Oostenbrink score helps distinguish bacterial meningitis from other etiologies
of meningitis in children by using a combination of clinical criteria include
history taking, physical examination and CRP serum examination that are easily
and quickly examined.
In the first
study of Oostenbrink, a univariate analysis of clinical signs obtained in
patients, physical examination and laboratory examinations. There are several
independent predictors of bacterial meningitis. This score consists of patient`s
symptoms and physical examination include: duration of the main complaint,
history of vomiting, signs of meningeal irritation, cyanosis, petechiae and
altered of consciousness on physical examination. CRP serum is the only
laboratory predictor that has added value to previous clinical predictors,
adding serum CRP increases AUC from 0.92 to 0.95. 8 Patients with score >9.5 must undergo lumbar puncture
to confirm exact etiological diagnosis of bacterial meningitis.
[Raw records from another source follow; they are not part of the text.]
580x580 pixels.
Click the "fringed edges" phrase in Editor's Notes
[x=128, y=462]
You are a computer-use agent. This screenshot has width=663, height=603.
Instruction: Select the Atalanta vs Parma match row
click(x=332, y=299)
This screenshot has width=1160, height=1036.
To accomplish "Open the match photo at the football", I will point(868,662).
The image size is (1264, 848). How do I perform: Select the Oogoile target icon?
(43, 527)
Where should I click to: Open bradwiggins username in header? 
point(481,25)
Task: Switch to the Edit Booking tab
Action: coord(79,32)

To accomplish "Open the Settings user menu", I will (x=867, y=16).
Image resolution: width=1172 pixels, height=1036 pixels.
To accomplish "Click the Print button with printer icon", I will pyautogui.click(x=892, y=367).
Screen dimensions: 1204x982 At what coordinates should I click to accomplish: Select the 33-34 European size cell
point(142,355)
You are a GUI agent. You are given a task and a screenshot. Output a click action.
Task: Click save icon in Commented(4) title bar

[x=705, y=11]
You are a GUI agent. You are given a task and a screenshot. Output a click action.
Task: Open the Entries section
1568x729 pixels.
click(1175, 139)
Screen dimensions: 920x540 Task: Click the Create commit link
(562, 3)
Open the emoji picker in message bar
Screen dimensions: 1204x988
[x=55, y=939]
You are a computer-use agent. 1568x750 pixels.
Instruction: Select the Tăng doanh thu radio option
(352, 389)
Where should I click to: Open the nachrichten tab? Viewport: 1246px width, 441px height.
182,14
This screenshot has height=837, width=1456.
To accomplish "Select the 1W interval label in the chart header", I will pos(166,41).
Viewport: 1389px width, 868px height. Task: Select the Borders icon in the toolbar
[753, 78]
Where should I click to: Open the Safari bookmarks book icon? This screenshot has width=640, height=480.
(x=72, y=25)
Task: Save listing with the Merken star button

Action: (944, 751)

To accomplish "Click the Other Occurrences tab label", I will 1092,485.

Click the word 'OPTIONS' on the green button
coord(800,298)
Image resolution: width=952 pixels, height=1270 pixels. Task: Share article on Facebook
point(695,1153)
A prospective
validation study at four hospitals in the Netherlands applied this clinical
score to 226 pediatric patients. The authors used lower cut-off of a total
score of 8.5 which was then applied to the initial study population (360
children) and the population in the study (226 children). The predictive value
of bacterial meningitis increased along with determination of the new cut-off
value. Their study showed none of 205 children with clinical score less than
8.5 were diagnosed as bacterial meningitis, about 13% of children with score
range 8.5-14.9 clearly diagnosed as bacterial meningitis.7 The ROC
area for this study was 0.90, slightly lower than the initial research data
with an ROC area of 0.94.7
AUC was considered
poor in diagnosing with < 0.7 score. Otherwise, it was considered good with
0.7-0.9 score, and very good with 0.9-1. Our study obtained that Oostenbrink scores with cut-off
9.75 had sensitivity 90.9%, specificity 69.0%, AUC value 0.813 with p-value
< 0.05. Hence, the diagnostic ability of Oostenbrink score based on AUC
0.813 was fairly good for screening bacterial meningitis in children.
The
difference of Oostenbrink score cut-off in this study is not much different from
the first study which found 9.5. Whereas in our study, only one patient had
cut-off value below 9.75. The impact of likelihood ratio to possibility of the
disease has a fairly good diagnostic value. AUC values obtained in our study
were lower than previous studies had. This could be due to the limited sample
size, this study was conducted in referral hospital, so it can`t be compared
with actual prevalence of bacterial meningitis in children population.
Oostenbrink
score of >9.75 can be used as a predictor for screening detection of
bacterial meningitis in children. This predictor is easier and cheaper because
it doesn`t need any CSF laboratory examination. Oostenbrink score can be an
alternative screening tool that helps medical personnel in limited resources to
determine the necessity of a lumbar puncture procedure or further CSF
examination in children with bacterial meningitis. Although it can not replace
CSF culture examination as a gold standard for bacterial meningitis. Further
studies for validation of this scoring system are needed.
Several
limitations of this study include the sample sizes used in the study is small
and only conducted in referral hospitals, this study did not use other
diagnostic examination that ensure non-bacterial meningitis such as PCR viruses
and other methods which ensure etiological bacteria in CSF such latex
agglutination or PCR.
CONCLUSION
Oostenbrink score is a good clinical predictor for screening detection
of bacterial meningitis in children. Oostenbrink score with a cut-off value
9.75 has a sensitivity value 90.9%, specificity 69.0 and AUC 0.813 with p-value
<0.05.
CONFLICTS OF INTEREST
None declared.
FUNDING ACKNOWLEDGEMENT
The authors received no specific grants from any funding agency in the
public, commercial, or not-for-profit sectors.